* Information given *
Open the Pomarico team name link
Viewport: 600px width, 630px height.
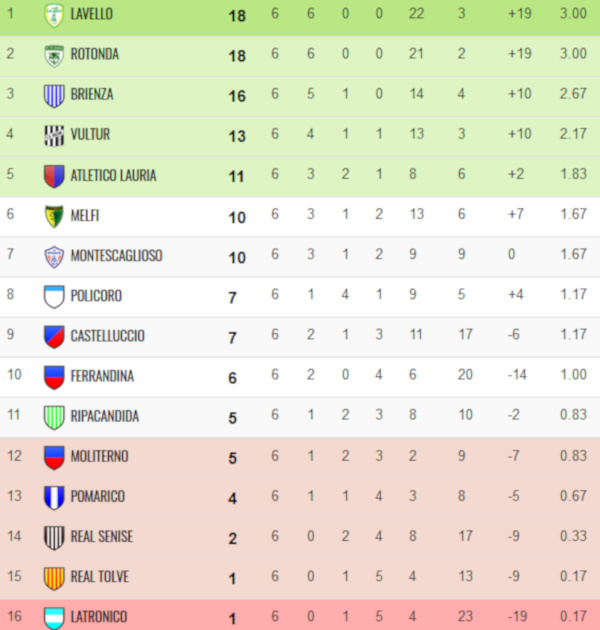[x=98, y=496]
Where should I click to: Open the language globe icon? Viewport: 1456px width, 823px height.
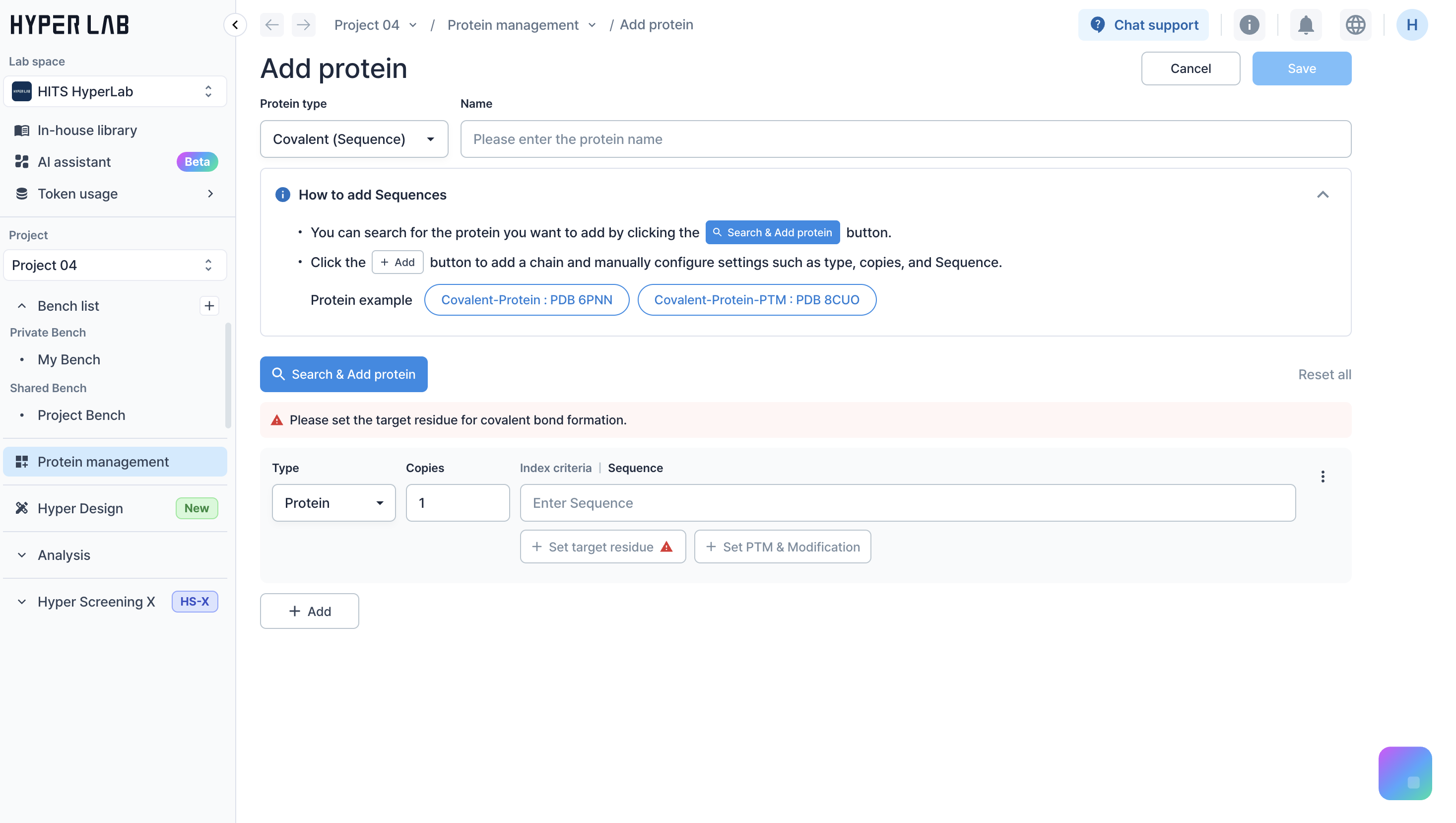1355,25
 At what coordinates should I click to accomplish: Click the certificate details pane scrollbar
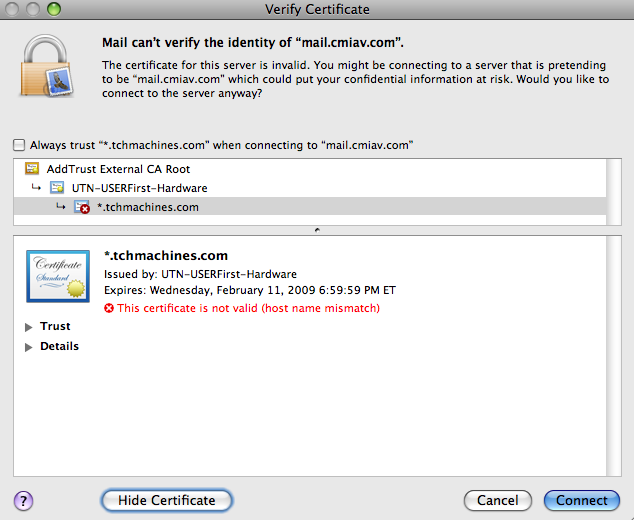(613, 355)
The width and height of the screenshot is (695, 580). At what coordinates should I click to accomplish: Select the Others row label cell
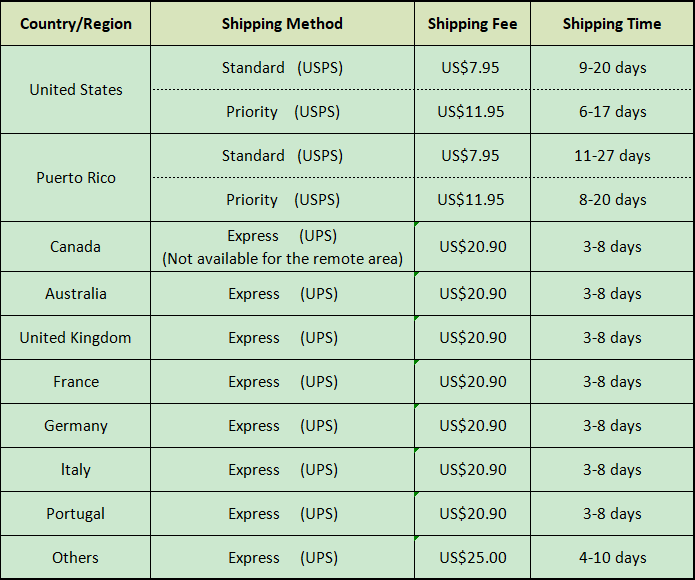[75, 558]
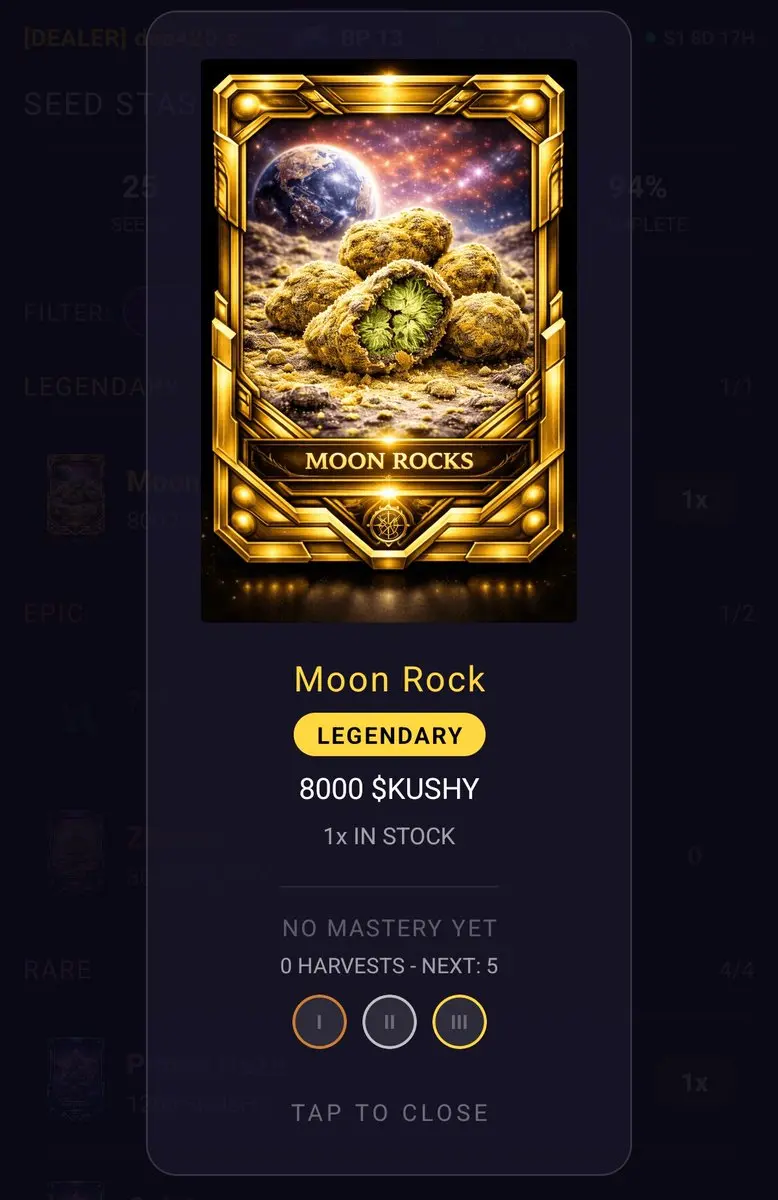Click the 1x stock count on Legendary row

[695, 499]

* Written request *
Retype the lines of the items, from the line containing "The width and" through the end of the items, leaving out the pictures.

* Output of the exercise *
The width and height of the screenshot is (695, 580). At what coordinates should I click to accomplish: Select the Others row label cell
[75, 558]
Click the 1x stock count on Legendary row

[695, 499]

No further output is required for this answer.